» SUPPLIED RECORDS:

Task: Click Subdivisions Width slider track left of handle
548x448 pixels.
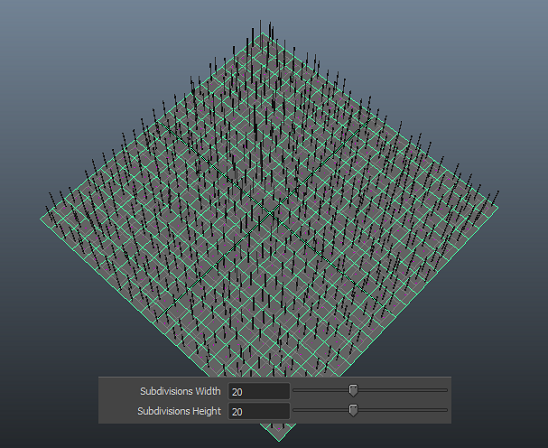Action: pos(321,390)
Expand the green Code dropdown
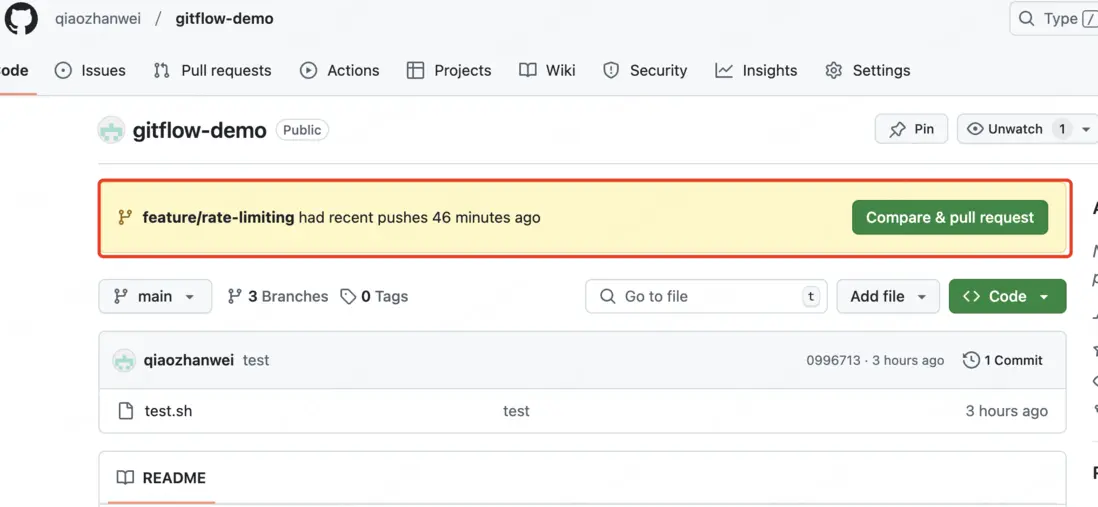 coord(1007,296)

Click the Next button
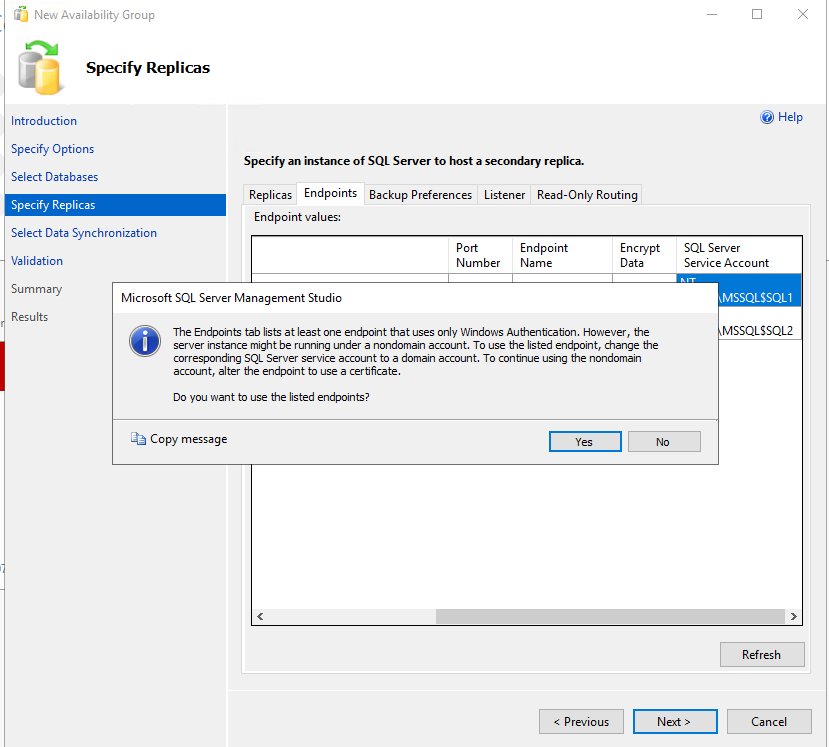(x=673, y=722)
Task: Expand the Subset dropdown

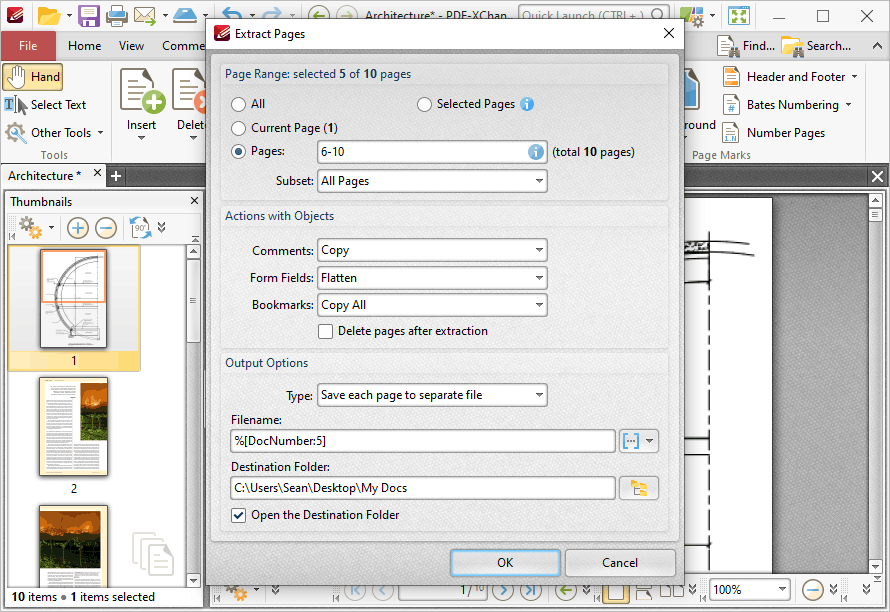Action: 432,181
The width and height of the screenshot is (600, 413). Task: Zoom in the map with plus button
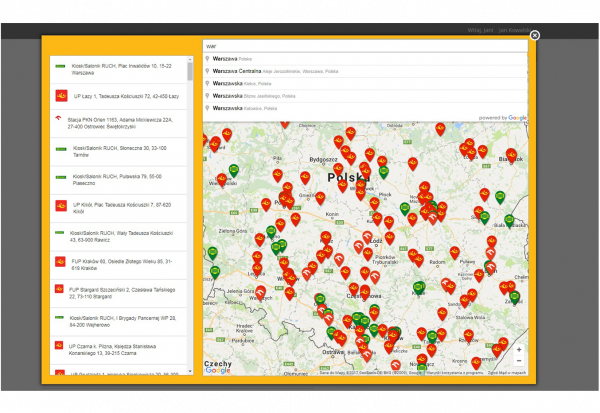[518, 349]
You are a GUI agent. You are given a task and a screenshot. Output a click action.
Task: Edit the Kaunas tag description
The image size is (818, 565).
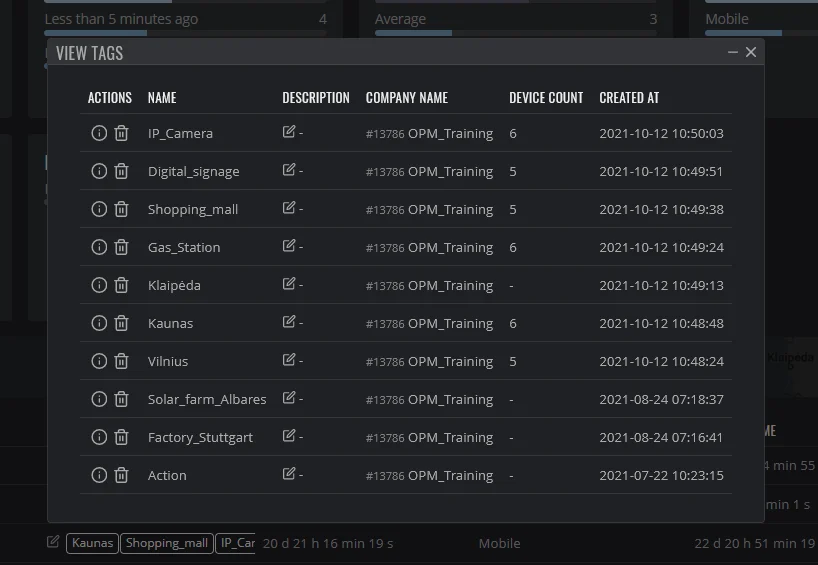coord(288,321)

» EXERCISE: Would you return the whole listing exactly, without the pictures?

» RESPONSE AREA:
Task: Click Subdivisions Width slider track left of handle
548x448 pixels.
Action: pos(321,390)
Expand the green Code dropdown
 coord(1007,296)

Click the Next button
(x=673, y=722)
Task: Expand the Subset dropdown

Action: 432,181
The width and height of the screenshot is (600, 413). Task: Zoom in the map with plus button
[518, 349]
You are a GUI agent. You are given a task and a screenshot. Output a click action.
Task: Edit the Kaunas tag description
The image size is (818, 565).
coord(288,321)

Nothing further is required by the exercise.